-- Opening Marker --

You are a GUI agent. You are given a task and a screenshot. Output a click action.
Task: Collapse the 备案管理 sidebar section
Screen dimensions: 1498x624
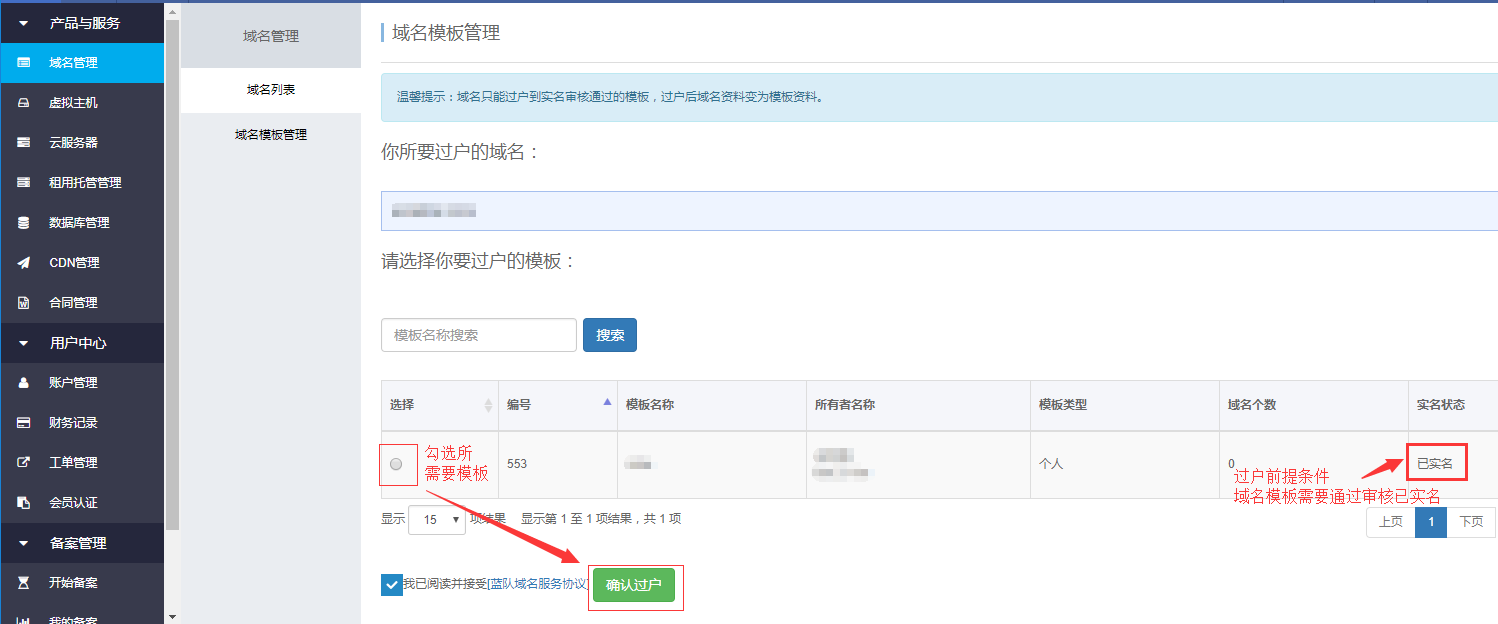tap(24, 543)
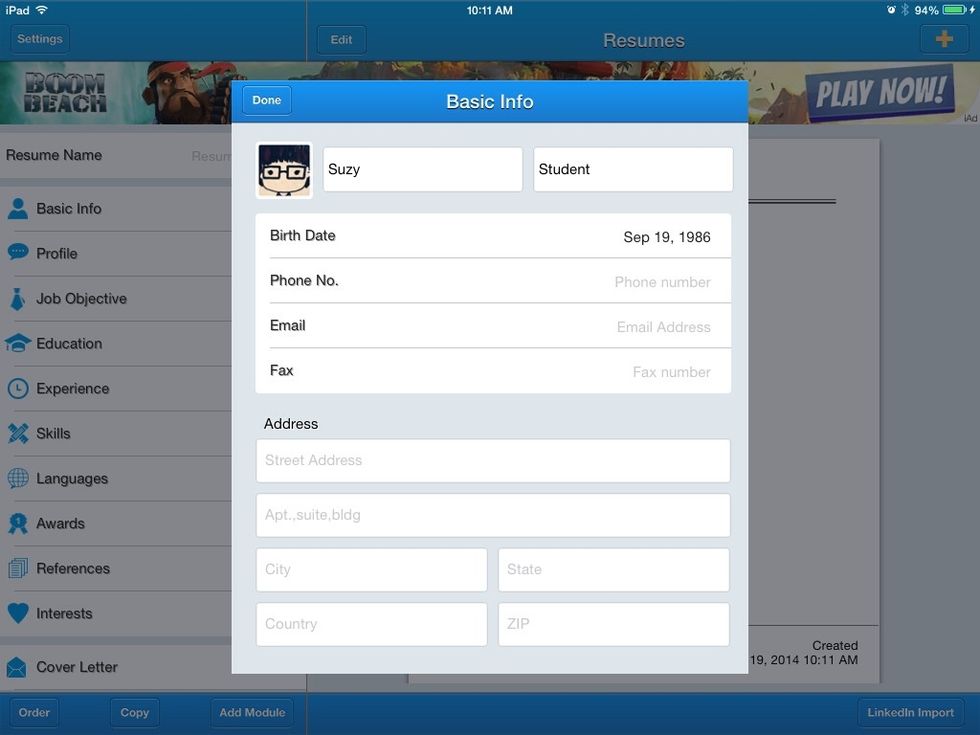Click the first name field showing Suzy
The width and height of the screenshot is (980, 735).
coord(421,169)
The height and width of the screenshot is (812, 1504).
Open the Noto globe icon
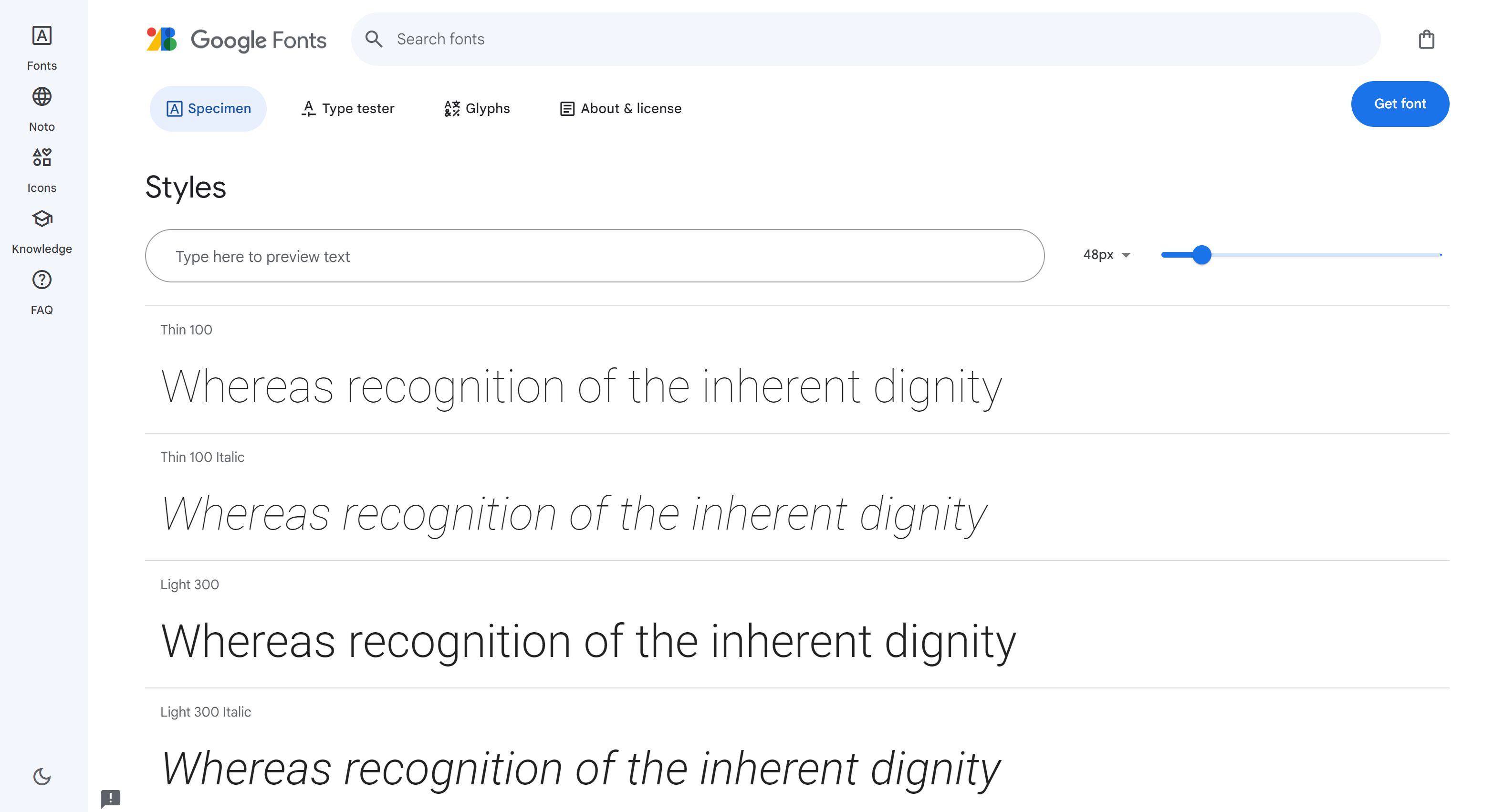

-- Closing Marker --

Everything from the line containing "Task: Collapse the 备案管理 sidebar section" to the last line of the listing above is to be written out exactly, except the pictures, and nothing else.

Task: Collapse the 备案管理 sidebar section
Screen dimensions: 1498x624
tap(24, 543)
Click the first name field showing Suzy
The width and height of the screenshot is (980, 735).
coord(421,169)
The height and width of the screenshot is (812, 1504).
Open the Noto globe icon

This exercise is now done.